In the early 1960s, looking to motorsport to boost the ailing Ford brand and attract younger buyers, Henry Ford II tried to acquire the legendary Italian brand Ferrari. Spurned by Ferrari, Ford backed the development of the Ford GT40 in partnership with Carroll Shelby, entered the famed Le Mans endurance race, and demonstrated that blue-collar American muscle could outrun European aristocracy. Financial research firm Autonomous uses the Ford v Ferrari story (which was made into a feature film in 2020) to illustrate the changes happening in global wealth management.
A recent change in legislation in China means that individuals now qualify as ‘investors’ and fall under the same rules as those covering firms that invest for Chinese clients outside the country. Analysts think that this will complicate the movement of Chinese money to Hong Kong, boosting the appeal of Singapore as a destination for Chinese money. “Singapore banks’ wealth-management model also encompasses the so-called ‘mass affluent’ group of clients with net worth from $100,000 up to the multi-millionaire level, said Autonomous, which dubs this the ‘Ford’ approach,” writes Bloomberg. “The other end of the spectrum is the ‘Ferrari’ model, exemplified by the likes of UBS Group AG and JPMorgan Chase & Co., which emphasizes those with $30 million and above.

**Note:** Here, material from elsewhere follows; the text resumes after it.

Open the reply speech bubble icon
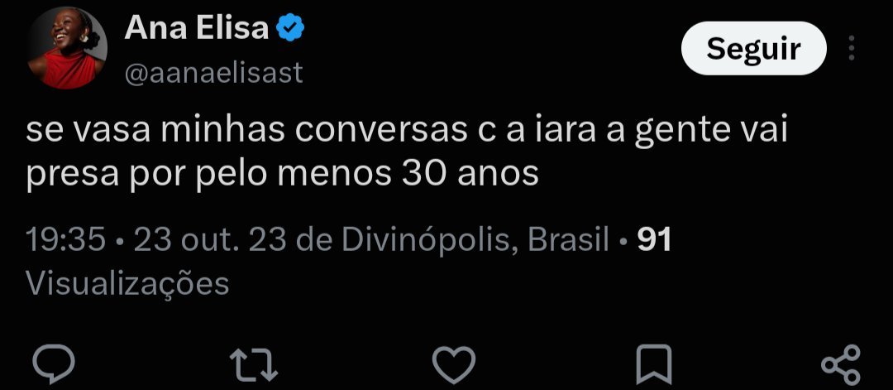 (54, 364)
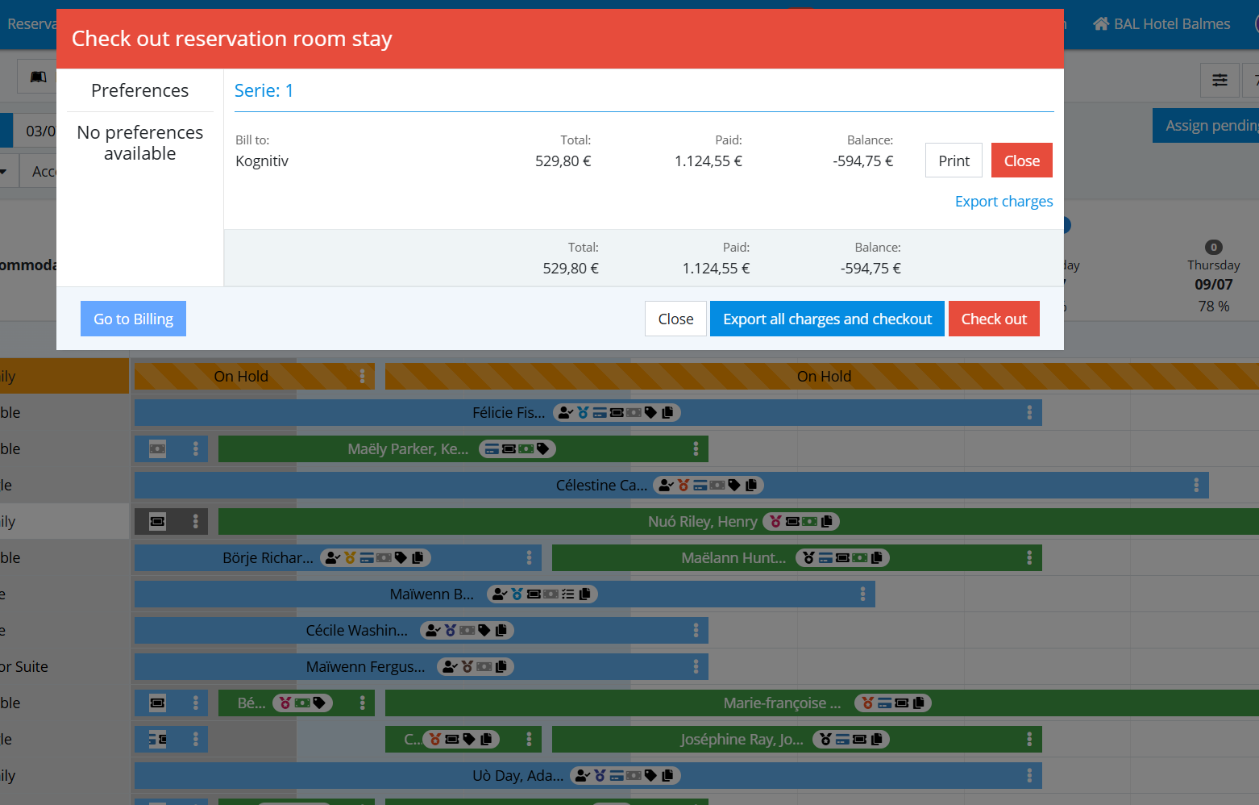Close the checkout dialog with white Close
The height and width of the screenshot is (805, 1259).
click(675, 319)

Already this year, share prices of the three Singapore lenders have all climbed to records. ‘The Fords have grown faster and moved up the league tables despite the Ferraris’ stronger ultra-high net worth franchises,’ Autonomous said, noting the higher profitability and scalability for banks in the less glamorous bucket. ‘The conclusion is not that Ferraris are broken,’ said Autonomous. ‘It is that Singapore’s Fords are better positioned for the cleaner, more banked and more compliance-heavy growth lane now emerging in Asian wealth’.”
The 2026 World Cup is the biggest sporting event in history. Now expanded to 48 teams, that means that one in four of the 195 countries in the world is represented. The Cup showcases not only the best football teams in the world but also the biggest advertisers, if not necessarily the biggest companies. Along with global giant such as Visa and Bank of America, we see non-consumer facing brands such as Aramco, the Saudi national oil company, and relatively new advertisers such as Kraken (the US crypto exchange that now has a US bank charter).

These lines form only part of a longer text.